__Work instructions__.
1. In the passage about Yialtsin Kouchouk, how many troops has Ankara stationed in northern Cyprus?
2. From the passage about Yialtsin Kouchouk, extract the part that opens with the words containing "Now, at the" and closes with "war crimes tribunal.".

__Study text__.
Behind the corrupt officials and businessmen stands the Turkish army. Denktash's power depends on the 30 thousand troops Ankara has stationed in northern Cyprus.
Now, at the age of 62, Yialtsin Kouchouk is dedicated to finding a way to end the reign of corruption and terror, both in Cyprus, and in his native Turkey.
Yialtsin Kouchouk's interview included an eyewitness account of the murder of a Greek- Cypriot woman by the Turkish troops during their August 1974 invasion. Antenna's Evthimios Georgiou went to Cyprus to try to identify the woman.
Kouchouk identifies those responsible for her death in his interview, opening up the possibility of the perpetrators being brought to justice before an international war crimes tribunal.

__Data extract__.

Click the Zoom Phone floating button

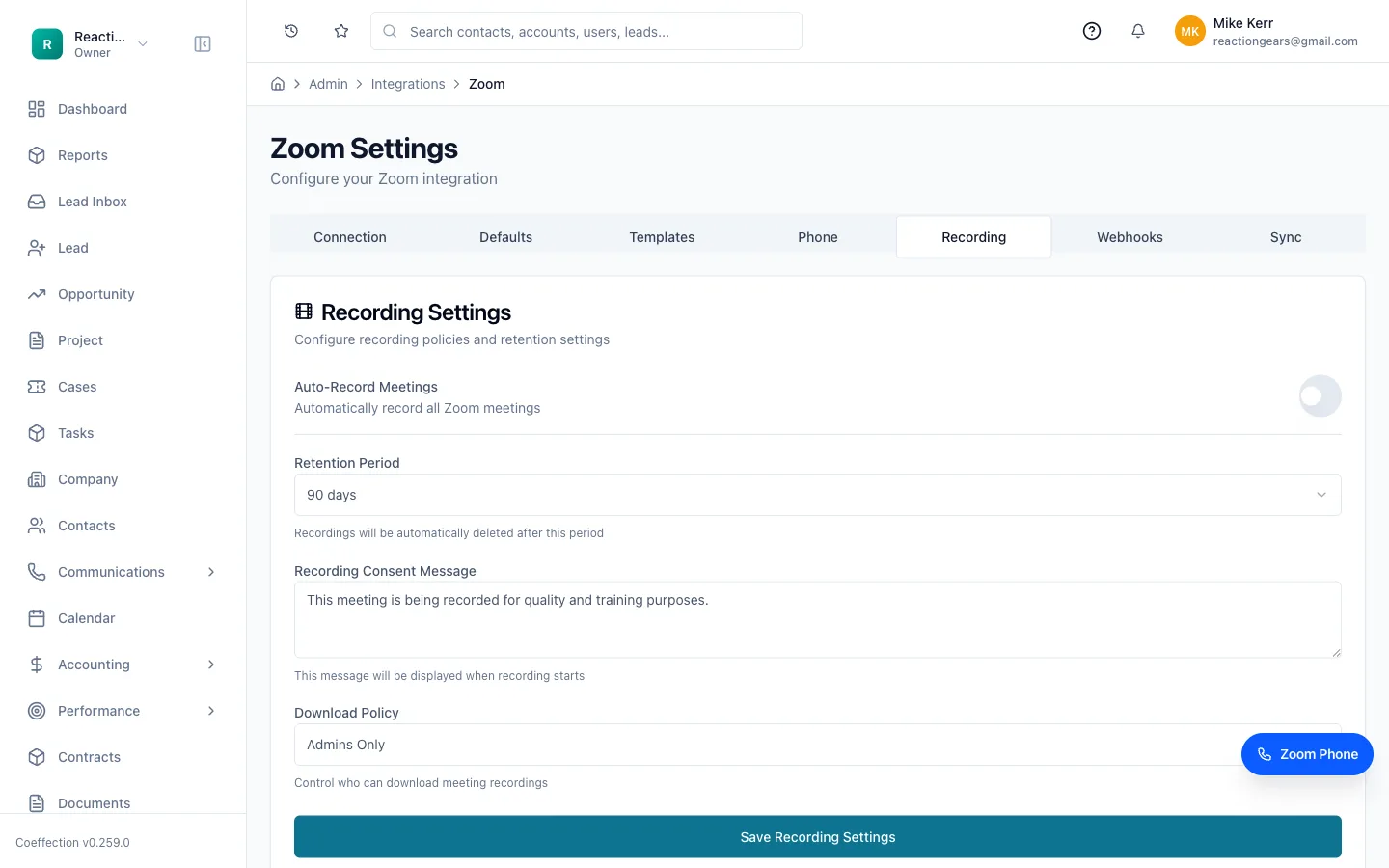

__Answers to this exercise__.
1. 30 thousand troops.

2.
Now, at the age of 62, Yialtsin Kouchouk is dedicated to finding a way to end the reign of corruption and terror, both in Cyprus, and in his native Turkey.
Yialtsin Kouchouk's interview included an eyewitness account of the murder of a Greek- Cypriot woman by the Turkish troops during their August 1974 invasion. Antenna's Evthimios Georgiou went to Cyprus to try to identify the woman.
Kouchouk identifies those responsible for her death in his interview, opening up the possibility of the perpetrators being brought to justice before an international war crimes tribunal.